▶ **WHAT IS NEEDED**
Set down, word for word, the stretch of the retirement-age text from "The average retirement age has" through "retirement at age 62.".

The average retirement age has been growing steadily over the past 5 years. In 2010, the average retirement age was 59 years old. Today, that age has climbed to 62 years old, but in all honesty, I think the average age should be much higher.

average retirement age

Given our current economic situation, you might think that I would caution people against retiring because there may be another recession on the way. Or, you might assume that I would encourage people to “make hay while the sun’s shining” (which is country lingo for, “work while you can because you might not have the same earning potential later in life”). While these are good thoughts, they have nothing to do with my opinions of a young retirement at age 62.

Here is the main reason why I’m freaked out for 62 year old retirees. Take a look at the chart below:

median-retirement-savings_large

The average age of a retiree is 62 years old. For those that are 65-74 years old, they (on average) have a total of $148,900 in their retirement account. Why on earth are these people retiring when they have less than $150,000 saved up? For many, it’s because they think retirement has something to do with their age, and not the actual dollars that they have saved in an account.

Age 62 Doesn’t Automatically Mean Retirement

I’ve heard it many times. Financial advisors have a client come into their office at age 60 and proclaim that they’re going to retire when they turn 62. They have dreams of relaxing on the beach and drinking something that has an umbrella in it, but have absolutely no idea what it’s going to cost or if it’s even possible with the money that they have saved.

▶ **GIVEN MATERIAL**
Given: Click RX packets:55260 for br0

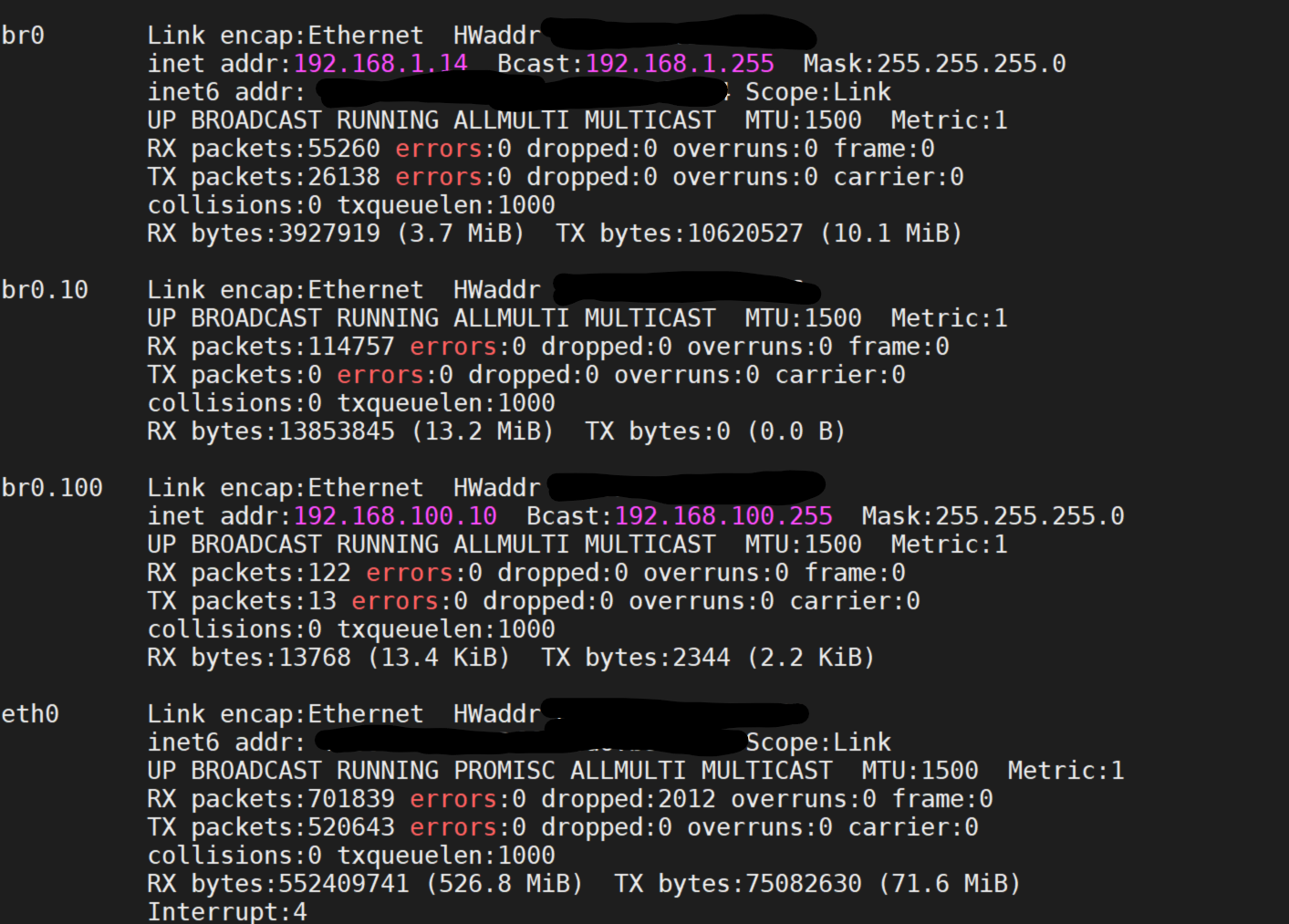Looking at the screenshot, I should [x=264, y=149].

▶ **OUTPUT OF THE TASK**
The average retirement age has been growing steadily over the past 5 years. In 2010, the average retirement age was 59 years old. Today, that age has climbed to 62 years old, but in all honesty, I think the average age should be much higher.

average retirement age

Given our current economic situation, you might think that I would caution people against retiring because there may be another recession on the way. Or, you might assume that I would encourage people to “make hay while the sun’s shining” (which is country lingo for, “work while you can because you might not have the same earning potential later in life”). While these are good thoughts, they have nothing to do with my opinions of a young retirement at age 62.